1. Field of the Invention
The present invention relates generally to surface cleaning and, more particularly, to a method and apparatus for megasonic cleaning of a semiconductor substrate following fabrication processes.
2. Description of the Related Art
Megasonic cleaning is widely used in semiconductor manufacturing operations and can be employed in a batch cleaning process or a single wafer cleaning process. For a batch cleaning process, the vibrations of a megasonic transducer creates sonic pressure waves in the liquid of the cleaning tank which contains a batch of semiconductor substrates. A single wafer megasonic cleaning process uses a relatively small transducer above a rotating wafer, wherein the transducer is scanned across the wafer, or in the case of full immersion a single wafer tank system is used. In each case, the main particle removal mechanisms with megasonic cleaning are due to cavitation and acoustic streaming. Cavitation is the rapid forming and collapsing of microscopic bubbles generated from dissolved gas when sonic energy is applied to a liquid medium. Upon collapse, the bubbles release energy which assists in particle removal through breaking the various adhesion forces which adhere the particle to the substrate. Acoustic streaming is the fluid motion induced by the acoustic wave through the fluid when RF power is applied to a piezoelectric transducer.
FIG. 1A is a schematic diagram of a batch megasonic cleaning system. Tank 100 is filled with a cleaning solution. Wafer holder 102 includes a batch of wafers to be cleaned. Transducer 104 creates pressure waves through sonic energy with frequencies near 1 Megahertz (MHz). These pressure waves, in concert with the appropriate chemistry to control particle re-adhesion, provide the cleaning action. Because of the long cleaning time required for batch cleaning systems, as well as chemical usage, efforts have been focused on single wafer cleaning systems in order to decrease chemical usage, increase wafer-to-wafer control, and decrease defects in accordance with the International Technology Roadmap for Semiconductors (ITRS) requirements. Batch systems suffer from another disadvantage in that the delivery of megasonic energy to the multiple wafers in the tank is non-uniform and can result in ‘hot spots’ due to constructive interference, or ‘cold spots’ due to destructive interference, each being caused by reflection of the megasonic waves from both the multiple wafers and from the megasonic tank. Constructive interference can cause damage to sensitive features or pattern on the wafer substrate, and thus the average energy must be lowered to ensure any hot-spots are below the damage threshold. In cases of cold spots, insufficient cleaning occurs, and therefore, a higher megasonic energy must be applied in order to reach all regions of the wafers in wafer holder 102. In either case, a compromise must be reached to minimize damage while still providing high enough average energy to enable cleaning.
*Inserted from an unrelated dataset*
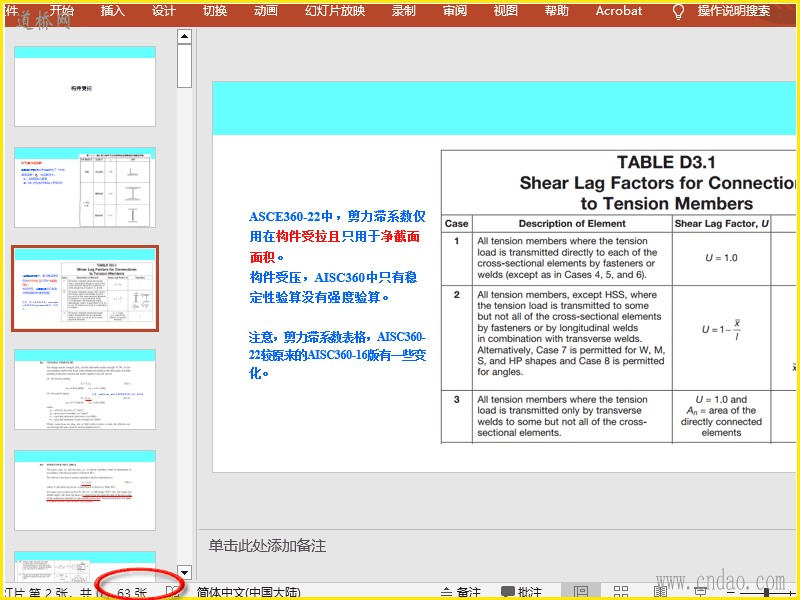The width and height of the screenshot is (800, 600).
Task: Toggle the 批注 comments pane button
Action: coord(521,592)
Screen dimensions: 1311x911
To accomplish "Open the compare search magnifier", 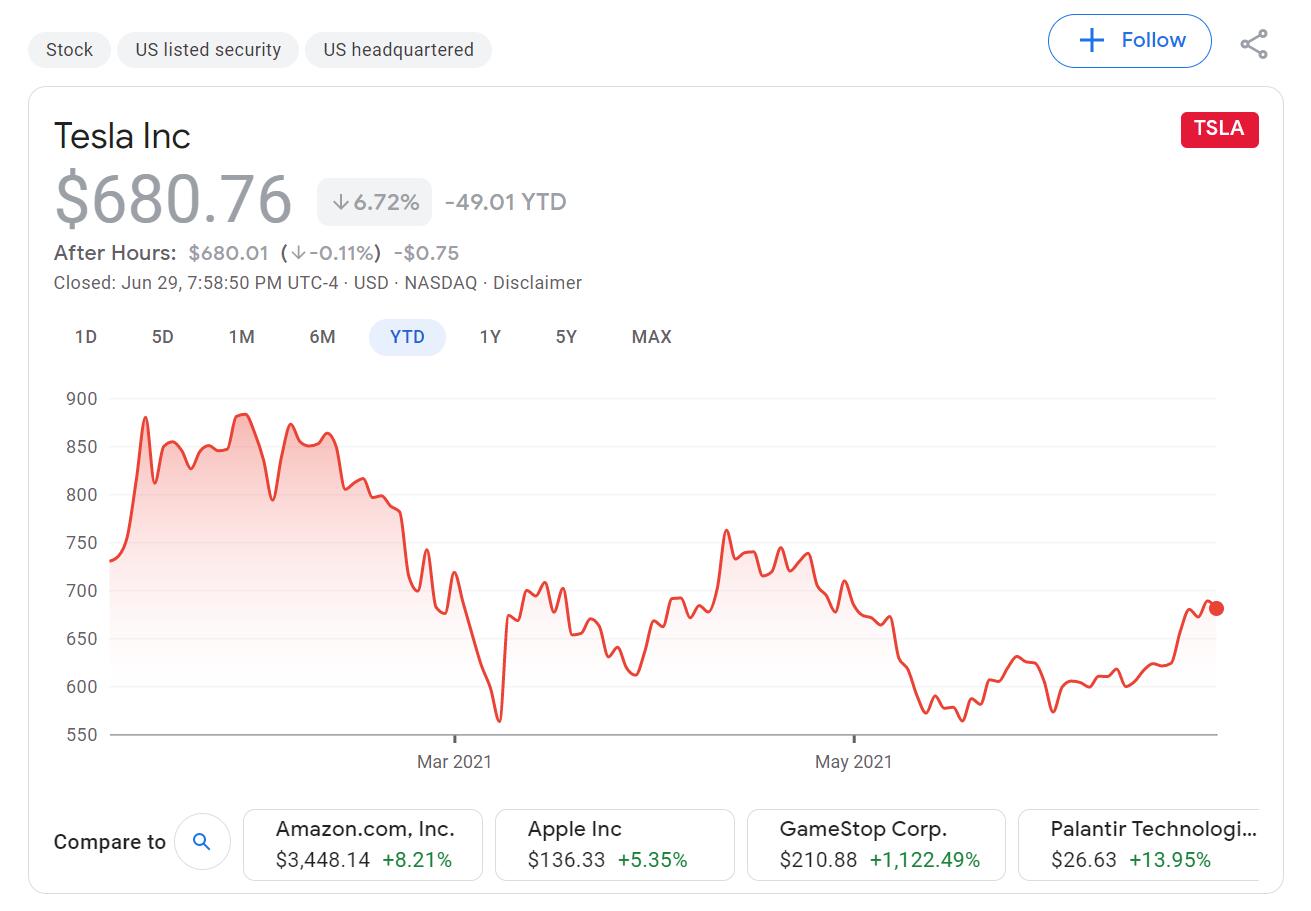I will (202, 842).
FIG. 1B is a schematic diagram of a single wafer cleaning tank. Here, tank 106 is filled with a cleaning solution. Wafer 110, supported by carrier 108, is submerged in the cleaning solution of tank 106. Transducer 104 supplies the energy to clean wafer 110. The cleaning solutions are typically designed to modify the zeta potential between the surfaces of the wafer and a particle removed from the surface of the wafer through the acoustic energy supplied by transducer 104 to prevent particle re-attachment. The cleaning solution concentration should be maintained within a fairly tight range in order to maintain a suitable zeta potential between the surfaces. However, for features such as lines, contacts, spaces, vias, etc., defined on a surface of the substrate, the particle may redeposit on the surface of the substrate due to the inability to maintain a specific cleaning solution concentration, i.e., replenish the cleaning solution, at the particle-substrate interface within the region defined by the feature. Further, in the case of a transducer oriented perpendicular to the substrate surface (as in a single-tank megasonic system), high-aspect ratio features may shadow, or shield, the lower regions of the feature from megasonic energy and cavitation. For a transducer oriented parallel to the wafer surface, cavitation can occur within the feature, but acoustic streaming is not in the most favorable direction to facilitate moving a detached particle away from the substrate.
Additionally, electrodepostion operations, in particular electroless plating, is commonly used for the deposition of a film on a substrate. For example, a copper film may be deposited on a substrate through electroless plating. One of the shortcomings of electroless plating is that the presence of any bubble formation in the features of a patterned substrate undergoing electroless plating will lead to voids in subsequent plating operations. Another shortcoming of electroless plating into high aspect ratio features is mass transport of the fresh reactants from the solution into the features, and mass transport of byproducts out of the same features.
In view of the foregoing, there is a need for a method and apparatus to provide a single wafer megasonic cleaning configuration that is capable of replenishing cleaning chemistry into regions defined by the feature in order to prevent a particle removed by the acoustic energy from re-depositing on the wafer. In addition, there is a need for controlling bubble formation in the vicinity of features undergoing electroless plating operations and improving mass transport of reactants and by-products into and out of high aspect ratio features.